January 16, 2005 by Canadian Underwriter
Insurance industry leaders expect the investigation into market practices will only expand in 2005, according to results of a survey conducted by the U.S. Insurance Information Institute (III).
The III asked attendees at last week’s P/C Industry Joint Industry Forum in New York to comment on a variety of trends, with a startling 92% saying they expect the investigations triggered by New York Attorney General Eliot Spitzer into areas including broker compensation and non-traditional insurance products, to widen in scope in the coming year. However, 67% were confident most companies would be able to settle charges against them in 2005.
There were mixed views on the industry’s ability to sustain its financial performance in 2005, with 57% saying this year will be more profitable than last, where the industry produced an estimated combined ratio of 97%.

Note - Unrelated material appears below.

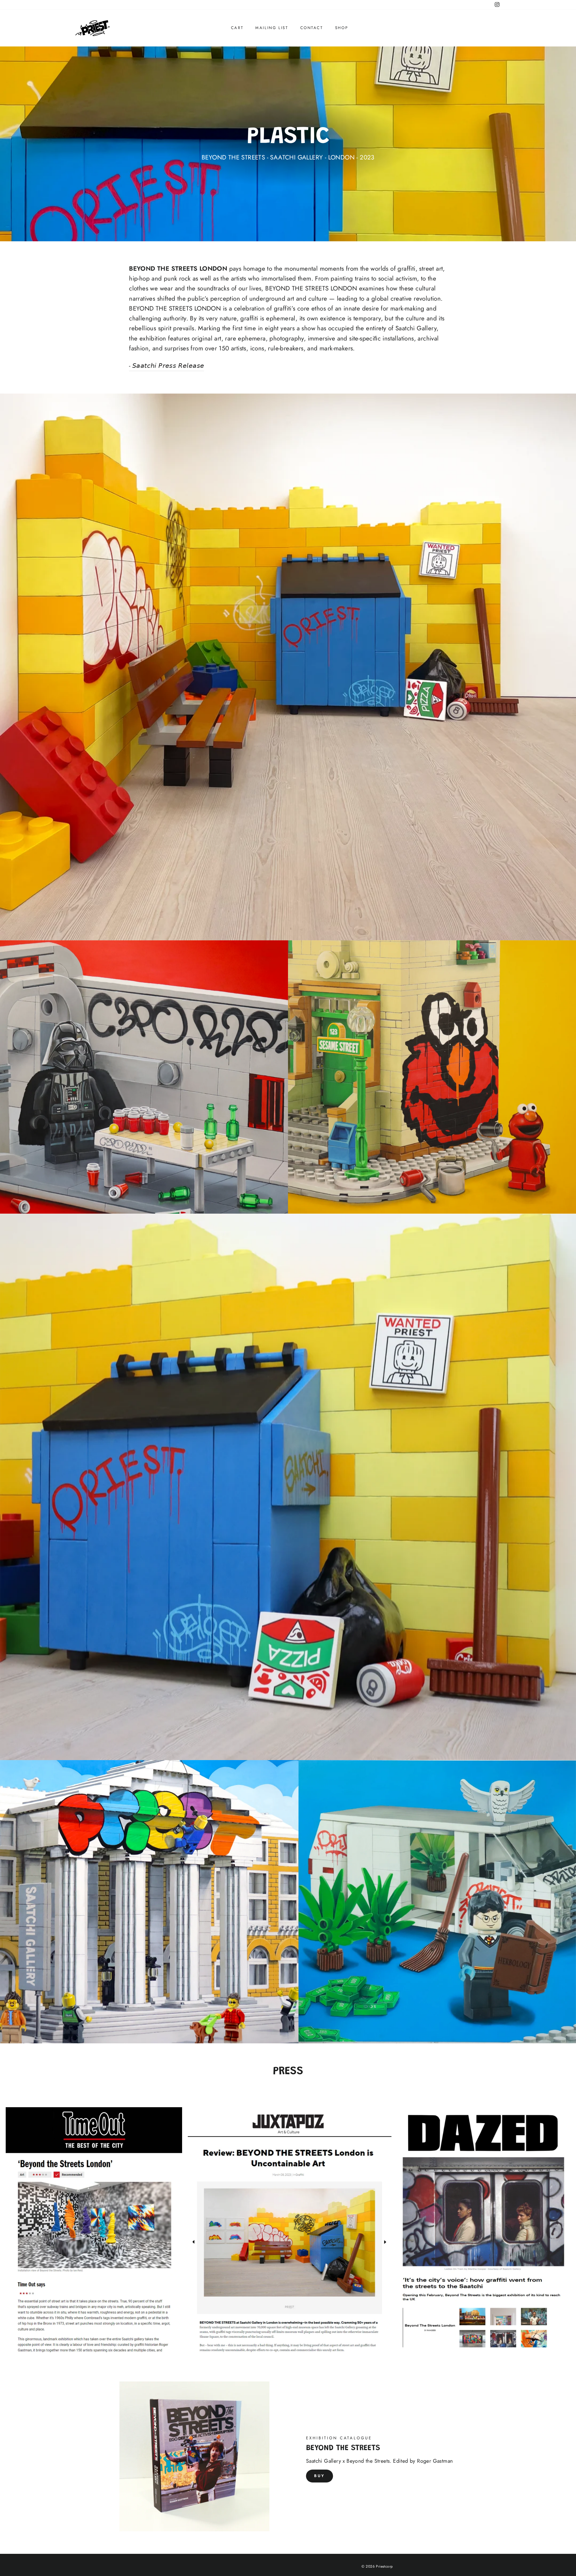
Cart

And a slim majority say rumors of market softening are greatly exaggerated, with 53% saying no significant price softening will occur this year in the commercial market, and 63% for the personal lines market.
Insurers are also confident of a rise in interest rates in 2005, and III chief economist Robert Hartwig agrees. “The historically low interest rate phenomenon is over,” he says. “Market forces and the Federal Reserve are jointly forcing rates upward. If rate increases occur gradually, then this will ultimately increase insurer earnings on their investment portfolios.” 80% of insurers expect an upswing in equity markets in 2005.
Other trends insurers see for 2005 include more consolidation, passage of tort reform by Congress, but no extension of the Terrorism Risk Insurance Act.